Mhm. They're closer to the wild rock doves, and they've probably got a lot of homer blood in them too from the lost domestic birds, so I'm not surprised. They should be able to home a few miles at least, I'd think. The wild ones had to do it to find food, so why can't the ferals in say...NYC?


----------



## Charis (Feb 11, 2007)

MaryOfExeter said:


> Mhm. They're closer to the wild rock doves, and they've probably got a lot of homer blood in them too from the lost domestic birds, so I'm not surprised. They should be able to home a few miles at least, I'd think. The wild ones had to do it to find food, so why can't the ferals in say...NYC?
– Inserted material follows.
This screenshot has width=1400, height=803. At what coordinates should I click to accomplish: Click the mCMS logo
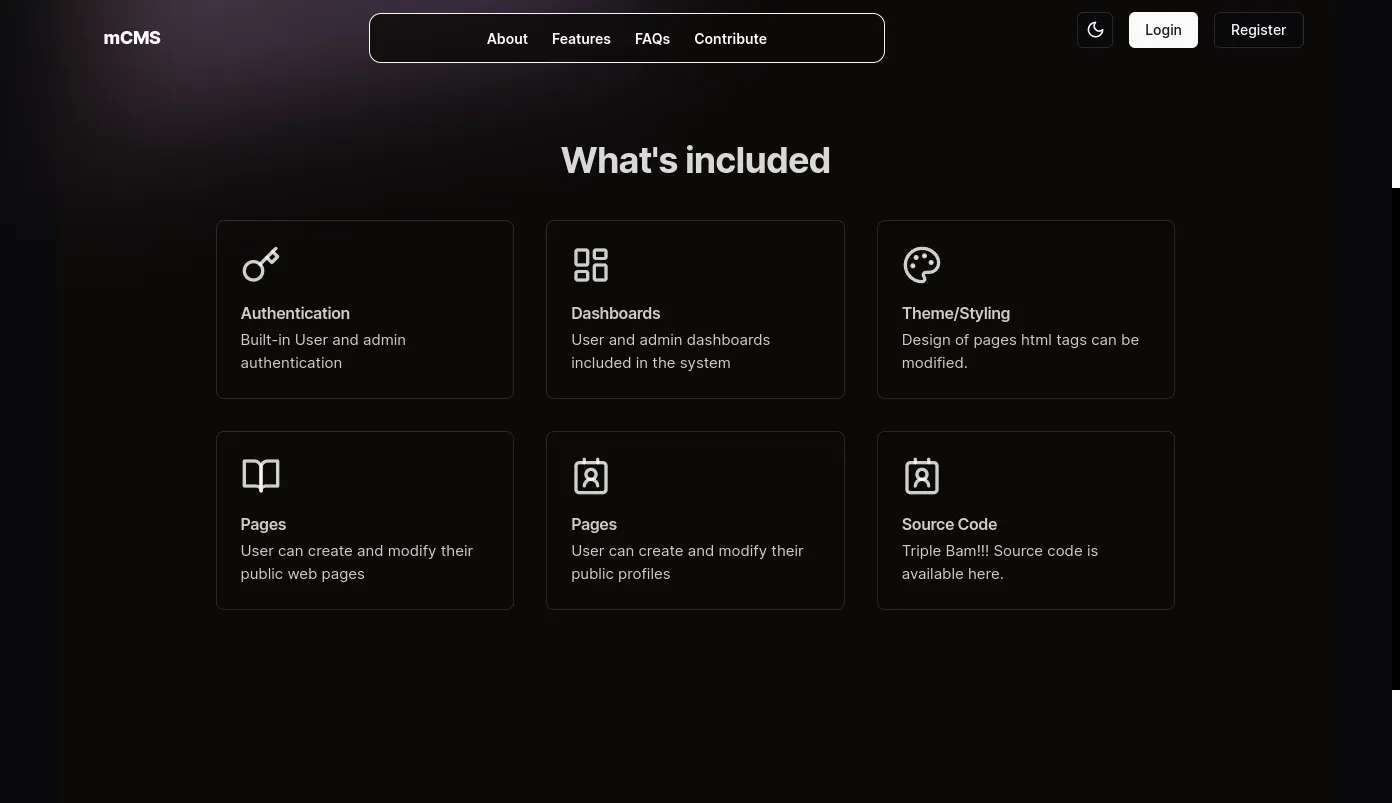pos(132,38)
The farthest I had them return from, was 50 miles. I'd be willing to bet my last dollar they could do much better than that.


----------



## Jay3 (May 4, 2008)

Charis said:


> The farthest I had them return from, was 50 miles. I'd be willing to bet my last dollar they could do much better than that.


I'd be willing to bet that the ferrals are much more adept at many things, much more than we give them credit for. How often do you suppose people have taken the time and effort to test this ability in them?


----------



## pdpbison (Mar 15, 2005)

Jay3 said:


> I'd be willing to bet that the ferrals are much more adept at many things, much more than we give them credit for. How often do you suppose people have taken the time and effort to test this ability in them?




Hi Jay3,



I agree...

The only time I everaccidently 'tested' this...was in 1981, and I took about twelve post-fledglings ferals I had raised from orphan Babys, took them to a large rural Park where I knew Birds did well all year round...

This was about fifteen miles away...

Anyway, turned them loose...and everyone one of them was already perched and laying around in the Living room, back at home, when I got home, and I drove back home straight away too...and they were relaxed and looking no different than usual.


I have no doubt they'd have done the same if it had been fifty miles or a hundred...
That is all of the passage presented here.